Safety Tips For Home

Unlike adults the curious minds of children rarely “see” dangers in and around a home. The Newtown Square Fire Company stresses there are at least four ways to help adults modify a home for the safety of children. The simplest method is crawling on the floor. From this vantage, an adult can view the same world as seen by a child—seeing the temptations created by the curiosity children.

A second method is to watch what children do both in play and general activities. As a father of older children, Chief Doug Everlof remembers, “They are too young to know about the dangers in life.” Often demonstrated by their climbing, children love to explore. Their mountains can be as simple as an open oven door, an easily opened chest of drawers, or a chair that gives access to climbing to see a wanted item.

Newer stoves include methods to anchor them to a wall, preventing them from tipping over. Homeowners can create ways to anchor tippable furniture. Another safety suggestion is remove heavy objects like a television set from the top of a chest of drawers. A similar suggestion is a reminder to place heavy storable items in the lowest drawer.

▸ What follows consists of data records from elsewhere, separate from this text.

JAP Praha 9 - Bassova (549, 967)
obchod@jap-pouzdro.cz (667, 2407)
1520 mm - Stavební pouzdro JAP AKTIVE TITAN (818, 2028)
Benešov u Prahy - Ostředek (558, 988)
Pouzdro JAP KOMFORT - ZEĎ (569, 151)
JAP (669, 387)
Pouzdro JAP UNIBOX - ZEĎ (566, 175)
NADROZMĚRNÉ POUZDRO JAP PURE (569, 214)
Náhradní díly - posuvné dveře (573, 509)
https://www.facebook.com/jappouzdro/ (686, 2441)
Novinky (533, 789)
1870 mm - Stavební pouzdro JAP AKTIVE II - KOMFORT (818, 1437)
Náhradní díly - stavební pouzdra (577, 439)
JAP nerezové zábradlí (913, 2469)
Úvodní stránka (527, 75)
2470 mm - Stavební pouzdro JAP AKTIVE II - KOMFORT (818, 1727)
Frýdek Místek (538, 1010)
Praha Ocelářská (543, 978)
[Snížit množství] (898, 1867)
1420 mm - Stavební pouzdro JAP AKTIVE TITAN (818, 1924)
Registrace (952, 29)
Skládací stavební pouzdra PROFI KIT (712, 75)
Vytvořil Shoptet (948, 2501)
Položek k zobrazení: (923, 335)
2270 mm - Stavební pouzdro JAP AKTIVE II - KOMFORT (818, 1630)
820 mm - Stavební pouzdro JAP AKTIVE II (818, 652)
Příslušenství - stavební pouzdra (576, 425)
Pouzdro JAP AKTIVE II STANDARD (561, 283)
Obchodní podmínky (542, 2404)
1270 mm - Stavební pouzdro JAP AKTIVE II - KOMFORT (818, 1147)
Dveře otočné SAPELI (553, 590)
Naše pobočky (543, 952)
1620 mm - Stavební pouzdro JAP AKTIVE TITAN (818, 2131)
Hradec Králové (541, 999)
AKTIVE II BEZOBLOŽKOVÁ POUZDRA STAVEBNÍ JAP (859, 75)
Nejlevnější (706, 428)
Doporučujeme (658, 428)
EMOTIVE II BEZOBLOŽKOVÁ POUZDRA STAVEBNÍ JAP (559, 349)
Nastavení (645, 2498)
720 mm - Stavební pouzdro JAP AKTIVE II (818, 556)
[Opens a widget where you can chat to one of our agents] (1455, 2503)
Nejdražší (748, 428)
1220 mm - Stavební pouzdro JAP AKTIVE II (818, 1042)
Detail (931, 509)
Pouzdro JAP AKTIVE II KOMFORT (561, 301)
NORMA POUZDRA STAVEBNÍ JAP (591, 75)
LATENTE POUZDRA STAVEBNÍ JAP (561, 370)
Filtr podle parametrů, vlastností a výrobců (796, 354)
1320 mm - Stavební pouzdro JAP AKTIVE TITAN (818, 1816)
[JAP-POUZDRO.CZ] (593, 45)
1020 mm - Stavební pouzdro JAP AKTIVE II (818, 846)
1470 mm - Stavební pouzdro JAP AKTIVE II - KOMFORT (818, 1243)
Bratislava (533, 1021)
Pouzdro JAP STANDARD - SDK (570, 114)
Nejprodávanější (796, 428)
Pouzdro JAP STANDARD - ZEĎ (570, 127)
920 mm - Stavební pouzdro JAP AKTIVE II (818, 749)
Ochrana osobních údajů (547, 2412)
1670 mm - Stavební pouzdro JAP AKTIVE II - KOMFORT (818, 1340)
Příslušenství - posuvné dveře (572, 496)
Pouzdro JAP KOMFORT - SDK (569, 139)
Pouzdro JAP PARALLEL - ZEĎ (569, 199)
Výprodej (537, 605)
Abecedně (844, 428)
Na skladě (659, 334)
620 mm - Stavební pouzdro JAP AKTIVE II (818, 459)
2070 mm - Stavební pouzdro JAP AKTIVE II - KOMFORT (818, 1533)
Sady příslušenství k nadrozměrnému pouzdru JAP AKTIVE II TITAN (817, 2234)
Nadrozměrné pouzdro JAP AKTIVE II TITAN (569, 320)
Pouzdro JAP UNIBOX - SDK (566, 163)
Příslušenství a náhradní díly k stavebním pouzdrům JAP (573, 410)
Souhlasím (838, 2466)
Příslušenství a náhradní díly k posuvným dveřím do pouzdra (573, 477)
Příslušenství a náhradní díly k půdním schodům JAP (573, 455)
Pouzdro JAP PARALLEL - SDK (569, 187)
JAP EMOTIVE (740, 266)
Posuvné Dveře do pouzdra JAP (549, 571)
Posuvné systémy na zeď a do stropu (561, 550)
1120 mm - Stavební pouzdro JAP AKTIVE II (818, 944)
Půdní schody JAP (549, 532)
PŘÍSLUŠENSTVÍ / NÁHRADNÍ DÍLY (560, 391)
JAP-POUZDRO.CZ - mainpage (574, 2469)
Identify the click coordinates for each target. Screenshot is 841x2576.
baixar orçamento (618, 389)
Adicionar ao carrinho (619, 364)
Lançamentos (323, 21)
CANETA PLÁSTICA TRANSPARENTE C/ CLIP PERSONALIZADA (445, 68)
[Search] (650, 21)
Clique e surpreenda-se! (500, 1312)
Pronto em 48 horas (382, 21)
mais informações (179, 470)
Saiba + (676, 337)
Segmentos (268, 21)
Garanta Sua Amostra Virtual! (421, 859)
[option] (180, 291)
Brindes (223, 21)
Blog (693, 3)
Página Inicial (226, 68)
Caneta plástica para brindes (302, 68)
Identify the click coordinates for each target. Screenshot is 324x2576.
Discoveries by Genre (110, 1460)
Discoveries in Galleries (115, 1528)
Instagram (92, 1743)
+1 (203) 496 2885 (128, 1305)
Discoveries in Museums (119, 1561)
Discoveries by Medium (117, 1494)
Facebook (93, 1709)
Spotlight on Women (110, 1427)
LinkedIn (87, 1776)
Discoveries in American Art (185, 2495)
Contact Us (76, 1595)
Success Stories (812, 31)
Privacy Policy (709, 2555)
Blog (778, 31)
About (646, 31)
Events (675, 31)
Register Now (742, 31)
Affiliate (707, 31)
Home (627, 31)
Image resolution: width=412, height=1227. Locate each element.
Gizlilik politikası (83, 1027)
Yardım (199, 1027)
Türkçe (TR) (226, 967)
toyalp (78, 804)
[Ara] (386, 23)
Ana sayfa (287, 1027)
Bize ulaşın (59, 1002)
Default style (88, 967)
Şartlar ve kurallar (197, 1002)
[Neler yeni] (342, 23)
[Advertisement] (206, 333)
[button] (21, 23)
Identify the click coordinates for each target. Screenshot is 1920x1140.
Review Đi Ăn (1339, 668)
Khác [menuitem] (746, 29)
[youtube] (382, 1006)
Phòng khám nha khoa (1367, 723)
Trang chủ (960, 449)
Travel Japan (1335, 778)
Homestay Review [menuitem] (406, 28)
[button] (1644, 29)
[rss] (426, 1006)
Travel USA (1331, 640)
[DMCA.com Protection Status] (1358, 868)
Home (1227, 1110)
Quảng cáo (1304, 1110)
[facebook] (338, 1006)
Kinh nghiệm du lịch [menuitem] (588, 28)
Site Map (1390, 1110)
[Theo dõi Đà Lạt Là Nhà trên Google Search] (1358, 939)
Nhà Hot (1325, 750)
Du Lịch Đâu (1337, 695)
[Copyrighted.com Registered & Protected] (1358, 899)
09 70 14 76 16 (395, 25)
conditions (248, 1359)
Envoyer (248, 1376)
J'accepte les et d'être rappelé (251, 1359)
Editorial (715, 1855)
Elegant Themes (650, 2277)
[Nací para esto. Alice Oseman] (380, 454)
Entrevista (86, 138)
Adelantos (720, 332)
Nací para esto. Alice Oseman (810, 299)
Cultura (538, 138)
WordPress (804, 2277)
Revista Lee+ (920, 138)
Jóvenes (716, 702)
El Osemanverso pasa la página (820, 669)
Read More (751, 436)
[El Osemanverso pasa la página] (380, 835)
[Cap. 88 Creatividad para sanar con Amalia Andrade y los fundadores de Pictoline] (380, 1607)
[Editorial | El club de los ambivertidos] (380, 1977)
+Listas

Chief Everlof volunteered, “According to the U.S. Consumer Product Safety Commission, every two weeks a child dies in our country from furniture, appliances or TVs tipping over. Each of us can help prevent these tragedies and make our homes a safer place.

A third method may be the most difficult. With maturity, adults see life in different ways than children. Try to ‘look back’ and begin to see life as a child and by returning to the adult world, remove the dangers we as adults have neglected to eliminate.

The final step suggests looking for lists and articles addressing items that need to be changed or eliminated to keep the home safe. One hint is to follow a trend being used in an increasing of stores and public gatherings—adding safety covers to all child-accessible electric outlets.